School of Computers, Guangdong University of Technology, Guangzhou, China.
Genes Genomics. 2021 Oct;43(10):1143-1155. doi: 10.1007/s13258-021-01057-4. Epub 2021 Jun 7.
Population stratification modeling is essential in Genome-Wide Association Studies.
In this paper, we aim to build a fine-scale population stratification model to efficiently infer individual genetic ancestry.

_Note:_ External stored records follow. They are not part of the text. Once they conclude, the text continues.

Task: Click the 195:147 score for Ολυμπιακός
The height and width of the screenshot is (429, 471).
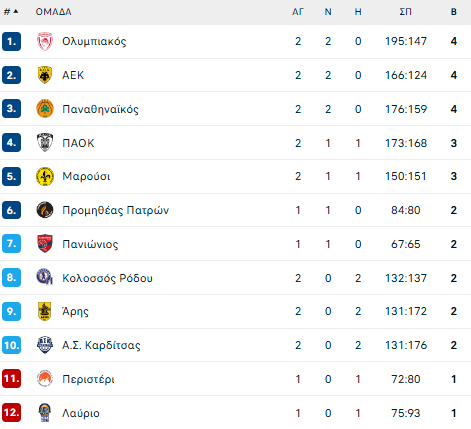Action: coord(406,41)
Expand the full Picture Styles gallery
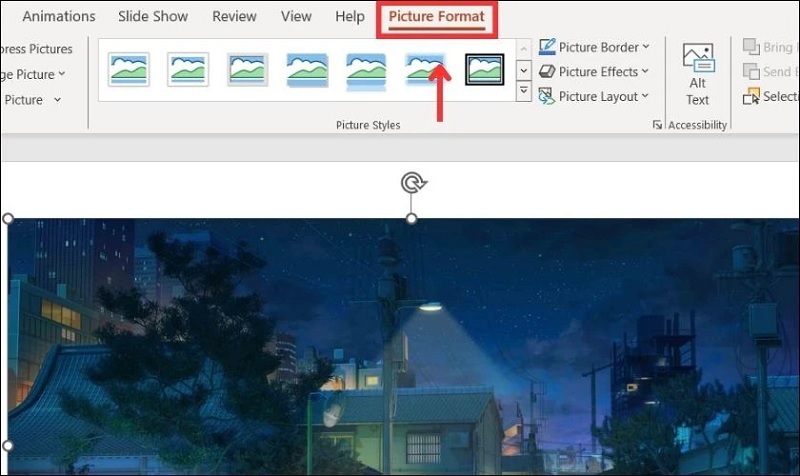800x476 pixels. tap(524, 92)
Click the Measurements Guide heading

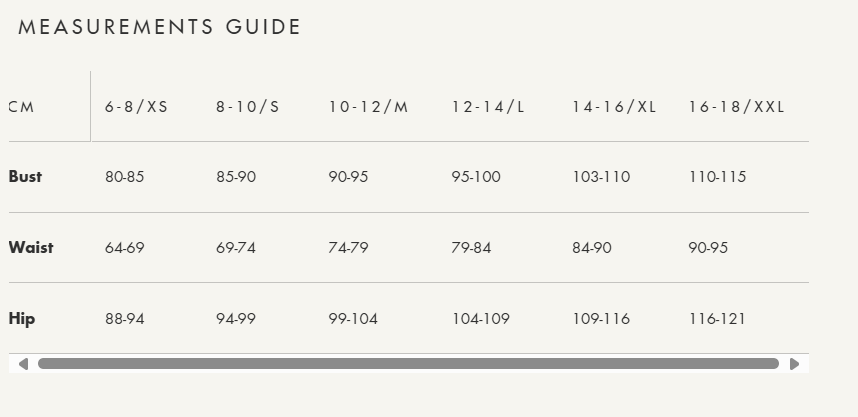pos(160,27)
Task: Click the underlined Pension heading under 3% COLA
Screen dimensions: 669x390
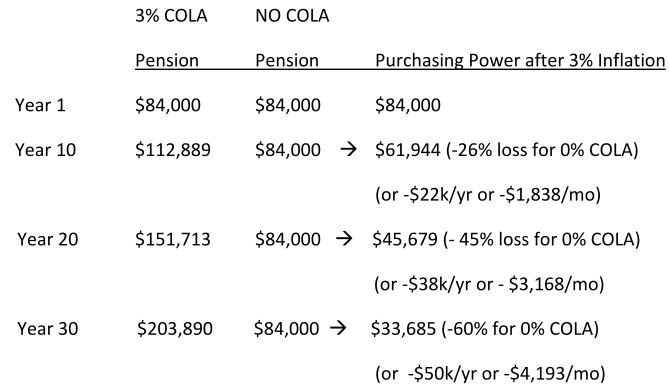Action: pos(167,61)
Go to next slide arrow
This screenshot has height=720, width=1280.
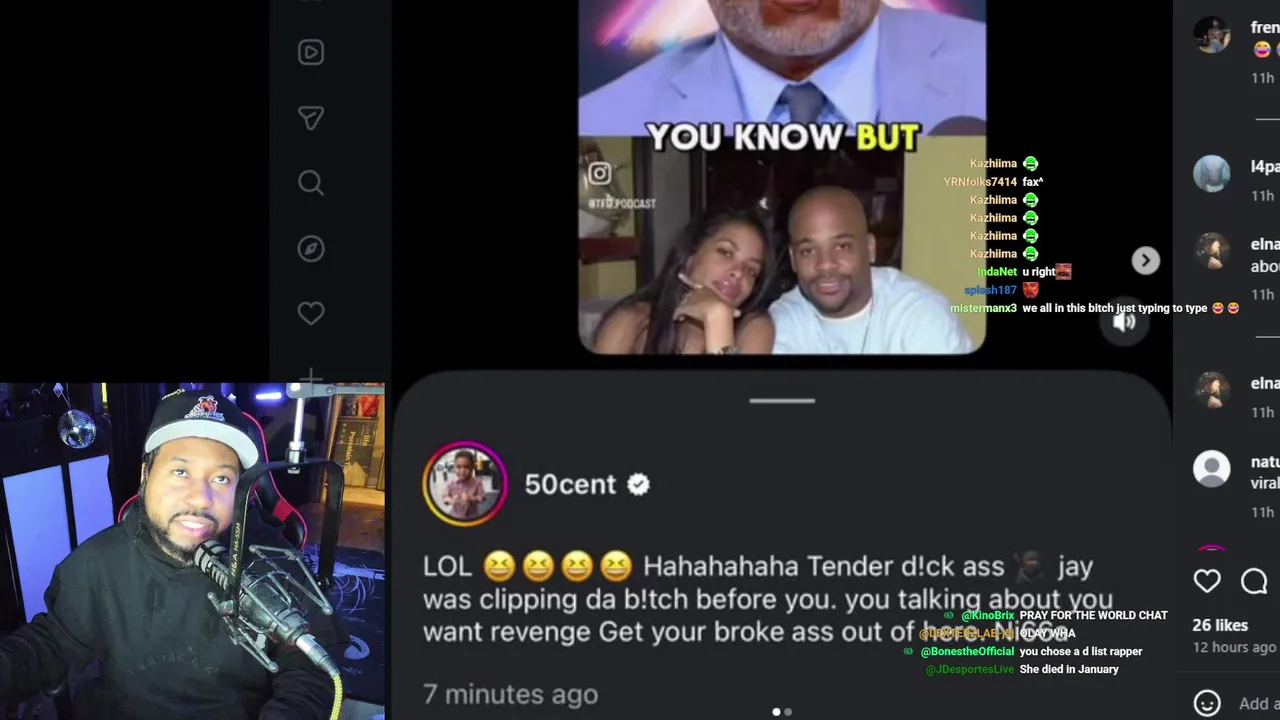click(1145, 260)
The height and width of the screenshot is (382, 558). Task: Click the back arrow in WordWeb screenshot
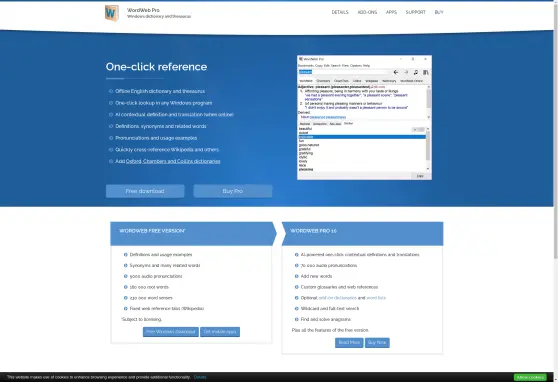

Kernel Principal Component Analysis (PCA) and random forest are adopted to build the population stratification model, together with parameter optimization. We explore different PCA methods, including standard PCA and kernel PCA to extract relevant features from the genotype data that is transformed by vcf2geno, a pipeline from LASER software. These extracted features are fed into a random forest for ensemble learning. Parameter tuning is performed to jointly find the optimal number of principal components, kernel function for PCA and parameters of the random forest.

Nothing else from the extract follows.